[Data entries]
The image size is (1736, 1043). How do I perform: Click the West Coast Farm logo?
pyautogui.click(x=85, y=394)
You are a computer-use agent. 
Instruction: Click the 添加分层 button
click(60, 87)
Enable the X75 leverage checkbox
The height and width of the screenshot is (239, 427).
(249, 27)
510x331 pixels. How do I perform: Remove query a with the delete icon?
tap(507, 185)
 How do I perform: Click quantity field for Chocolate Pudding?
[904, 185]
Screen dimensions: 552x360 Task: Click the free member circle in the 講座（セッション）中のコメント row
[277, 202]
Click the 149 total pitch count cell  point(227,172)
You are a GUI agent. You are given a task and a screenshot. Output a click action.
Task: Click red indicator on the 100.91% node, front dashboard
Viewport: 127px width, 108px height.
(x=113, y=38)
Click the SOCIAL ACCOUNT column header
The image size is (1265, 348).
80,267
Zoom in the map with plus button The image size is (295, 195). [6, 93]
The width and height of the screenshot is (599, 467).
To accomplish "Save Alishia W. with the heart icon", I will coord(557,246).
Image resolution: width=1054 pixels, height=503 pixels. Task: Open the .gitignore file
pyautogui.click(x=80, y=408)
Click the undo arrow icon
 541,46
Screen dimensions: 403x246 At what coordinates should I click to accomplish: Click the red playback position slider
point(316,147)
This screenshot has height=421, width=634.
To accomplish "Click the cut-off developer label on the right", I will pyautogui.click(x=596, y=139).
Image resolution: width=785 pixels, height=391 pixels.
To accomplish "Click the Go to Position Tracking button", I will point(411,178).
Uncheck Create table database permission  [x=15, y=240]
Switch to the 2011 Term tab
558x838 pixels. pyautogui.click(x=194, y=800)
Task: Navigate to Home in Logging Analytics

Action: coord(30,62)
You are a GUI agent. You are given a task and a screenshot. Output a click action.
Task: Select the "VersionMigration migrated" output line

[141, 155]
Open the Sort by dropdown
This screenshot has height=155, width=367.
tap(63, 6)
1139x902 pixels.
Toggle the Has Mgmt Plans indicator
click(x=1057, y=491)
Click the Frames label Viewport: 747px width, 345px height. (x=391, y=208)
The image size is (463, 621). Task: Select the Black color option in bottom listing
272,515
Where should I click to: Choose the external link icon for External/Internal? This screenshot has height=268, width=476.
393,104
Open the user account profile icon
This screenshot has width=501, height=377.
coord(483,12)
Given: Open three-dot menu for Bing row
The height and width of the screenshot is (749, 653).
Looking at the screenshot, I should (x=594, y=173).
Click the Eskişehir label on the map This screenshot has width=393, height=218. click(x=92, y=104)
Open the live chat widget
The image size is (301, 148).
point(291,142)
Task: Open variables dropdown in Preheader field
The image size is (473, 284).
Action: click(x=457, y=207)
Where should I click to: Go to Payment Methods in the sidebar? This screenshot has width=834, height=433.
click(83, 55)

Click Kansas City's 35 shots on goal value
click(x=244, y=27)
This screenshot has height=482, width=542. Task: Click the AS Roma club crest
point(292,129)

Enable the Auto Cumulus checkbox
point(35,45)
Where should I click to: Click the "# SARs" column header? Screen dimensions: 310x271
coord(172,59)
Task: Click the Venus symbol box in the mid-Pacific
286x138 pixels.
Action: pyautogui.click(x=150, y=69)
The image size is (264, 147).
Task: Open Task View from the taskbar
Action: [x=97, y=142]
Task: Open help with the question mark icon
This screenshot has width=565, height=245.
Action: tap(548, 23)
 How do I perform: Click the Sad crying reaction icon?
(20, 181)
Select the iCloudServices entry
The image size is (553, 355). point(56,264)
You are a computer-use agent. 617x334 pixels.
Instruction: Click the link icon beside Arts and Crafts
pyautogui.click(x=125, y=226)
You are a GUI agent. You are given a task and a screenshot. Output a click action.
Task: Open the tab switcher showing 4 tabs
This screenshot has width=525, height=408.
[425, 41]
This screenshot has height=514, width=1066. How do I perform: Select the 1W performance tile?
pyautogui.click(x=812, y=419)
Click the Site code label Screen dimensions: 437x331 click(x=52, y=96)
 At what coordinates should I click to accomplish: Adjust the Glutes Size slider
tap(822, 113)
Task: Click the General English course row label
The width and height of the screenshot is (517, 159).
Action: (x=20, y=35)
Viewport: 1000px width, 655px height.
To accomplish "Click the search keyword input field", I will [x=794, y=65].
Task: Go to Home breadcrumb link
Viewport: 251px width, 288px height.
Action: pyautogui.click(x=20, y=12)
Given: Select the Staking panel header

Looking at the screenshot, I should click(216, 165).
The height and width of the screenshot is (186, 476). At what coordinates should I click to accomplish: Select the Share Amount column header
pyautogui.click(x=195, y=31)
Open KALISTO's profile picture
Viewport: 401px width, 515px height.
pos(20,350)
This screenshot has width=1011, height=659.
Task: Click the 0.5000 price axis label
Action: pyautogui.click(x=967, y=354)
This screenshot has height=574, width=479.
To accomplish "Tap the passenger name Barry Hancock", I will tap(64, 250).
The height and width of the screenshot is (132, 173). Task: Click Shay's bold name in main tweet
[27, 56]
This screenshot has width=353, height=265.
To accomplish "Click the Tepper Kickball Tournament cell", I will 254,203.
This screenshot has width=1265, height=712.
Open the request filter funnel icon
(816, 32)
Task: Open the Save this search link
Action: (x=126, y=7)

- **Activity**
The lines above starting at the one that contains "Open the Sort by dropdown" and ending at the one that contains "Open the live chat widget" must be transcribed exactly, and no other lines may appear.

- **Exercise solution**
Open the Sort by dropdown
This screenshot has height=155, width=367.
tap(63, 6)
1139x902 pixels.
Toggle the Has Mgmt Plans indicator
click(x=1057, y=491)
Click the Frames label Viewport: 747px width, 345px height. (x=391, y=208)
The image size is (463, 621). Task: Select the Black color option in bottom listing
272,515
Where should I click to: Choose the external link icon for External/Internal? This screenshot has height=268, width=476.
393,104
Open the user account profile icon
This screenshot has width=501, height=377.
coord(483,12)
Given: Open three-dot menu for Bing row
The height and width of the screenshot is (749, 653).
Looking at the screenshot, I should (x=594, y=173).
Click the Eskişehir label on the map This screenshot has width=393, height=218. click(x=92, y=104)
Open the live chat widget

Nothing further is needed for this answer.